Les objectifs généraux de la recherche chirurgicale sont les mêmes que ceux de la recherche médicale : améliorer l’efficacité des traitements chirurgicaux et aussi, ce que l’on oublie parfois, diminuer les contreparties à efficacité similaire. Le chercheur est parfois pris entre ces deux objectifs contradictoires. Par exemple, dans le traitement des métastases hépatiques diffuses de cancers digestifs, des travaux expérimentaux ont montré que l’administration continue de chimiothérapies directement dans l’artère hépatique, à l’aide d’une pompe implantée sous la peau, était plus efficace que l’administration intermittente dans les veines périphériques. En fait, une étude sur un grand nombre de malades a prouvé que cette plus grande efficacité avait pour contreparties d’entrainer des complications au niveau du foie (hépatites chimio-induites, cholangites sclérosantes) dont la fréquence était rédhibitoire [Rougier].
A côté de ces objectifs altruistes, les chercheurs sont motivés par les bénéfices que peuvent apporter à leur carrière leurs travaux de recherche, promotion universitaire, renommées nationales et internationales. Toutefois, ces dernières favorisent des échanges scientifiques, crééent des liens d’estime et d’amitié entre les chercheurs et leurs élèves, mais aussi des liens interdisciplinaires. Dans ces liens, ceux avec l’industrie sont indispensables. Un exemple en est donné par les recherches sur le cœur artificiel qui demande une collaboration très étroite entre des équipes chirurgicales et celles d’ingénieurs et d’industriels [Carpentier].
Si des objectifs généraux de la recherche chirurgicale sont communs à la recherche médicale, ils ont néanmoins souvent une spécificité en s’intéressant de façon privilégiée, comme nous l’avons indiqué, aux techniques chirurgicales. Ainsi, dans certains cancers de l’estomac les chirurgiens ont pensé, à la suite d’observations japonaises que l’ablation de la totalité de l’estomac permettant une exérèse plus large du cancer et des ganglions était susceptible d’augmenter le taux de guérison de ces malades. Une importante étude française menée par l’association de plusieurs équipes a permis d’infirmer cette hypothèse qui paraissait logique, avec une bonne puissance des tests d’inférence, statistiques [Gouzy].
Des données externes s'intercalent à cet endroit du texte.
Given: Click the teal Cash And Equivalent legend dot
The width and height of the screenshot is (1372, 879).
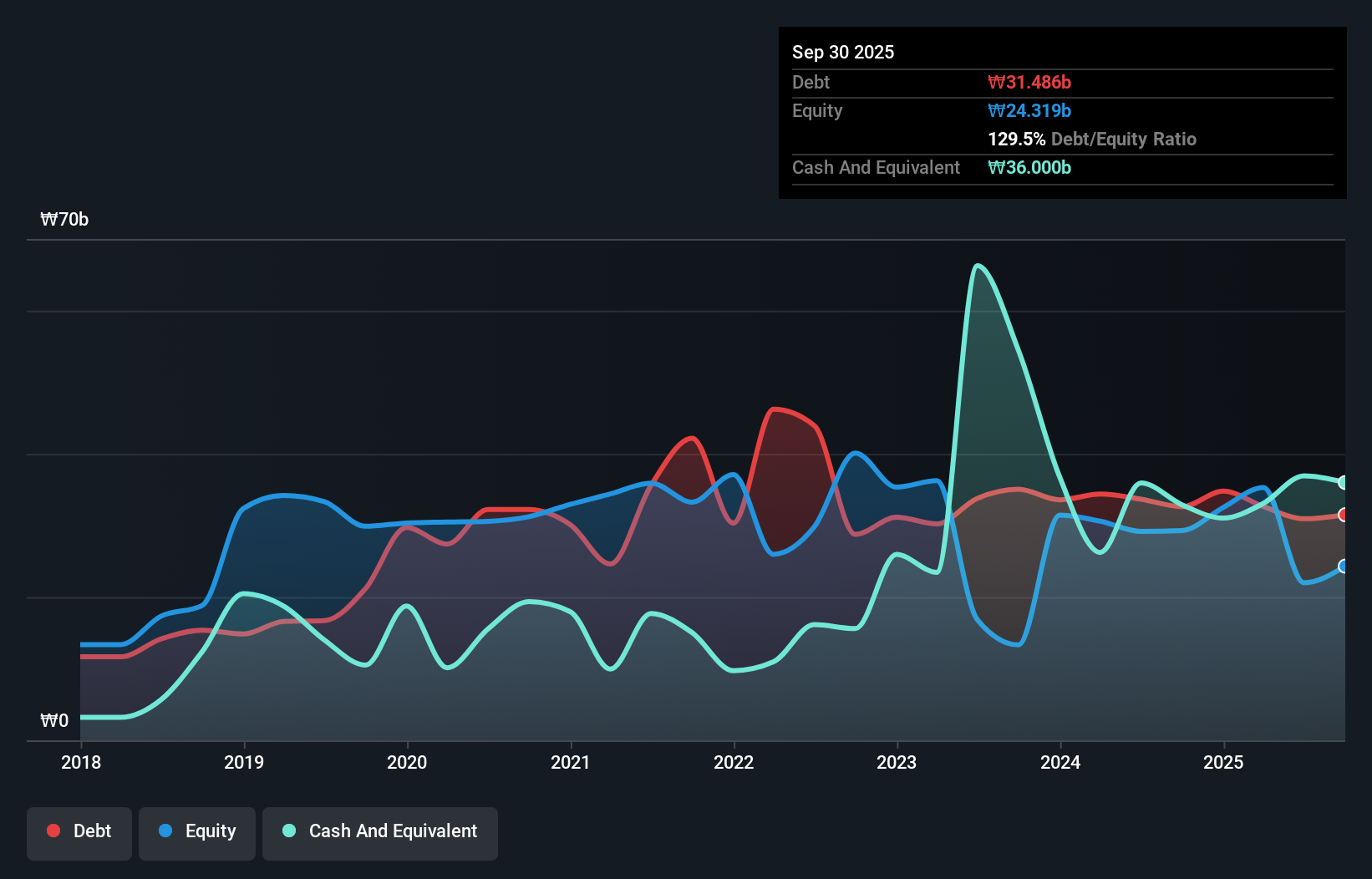Looking at the screenshot, I should pyautogui.click(x=288, y=831).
Une grande différence entre les recherches thérapeutiques médicales et chirurgicales est le caractère opérateur indépendant des premières et opérateur dépendant des secondes : dans toute étude de traitements médicamenteux, il est assez facile de préciser le traitement, médicament, doses, horaires, etc. En revanche, le résultat d’une même intervention chirurgicale dépend, en partie, de sa réalisation concrète par l’opérateur. C’est ce qui limite un peu la portée des études faites par une seule équipe et, a contrario, l’intérêt des études multicentriques. Dans ces cas, l’idéal est de s’assurer par des films et des contrôles par un tiers d’une certaine homogénéité de la réalisation de la technique que l’on cherche à évaluer. C’est, par exemple, ce que les chirurgiens hollandais ont fait, à l’instigation et sous le contrôle d’un chirurgien japonais dans une étude sur les résections ganglionnaires dans les cancers de l’estomac [Bonenkamp]
Mais si la recherche chirurgicale est souvent pragmatique autour de techniques chirurgicales, aujourd’hui elle fait de plus en plus souvent appel à des disciplines biologiques, radiologiques, informatiques, etc.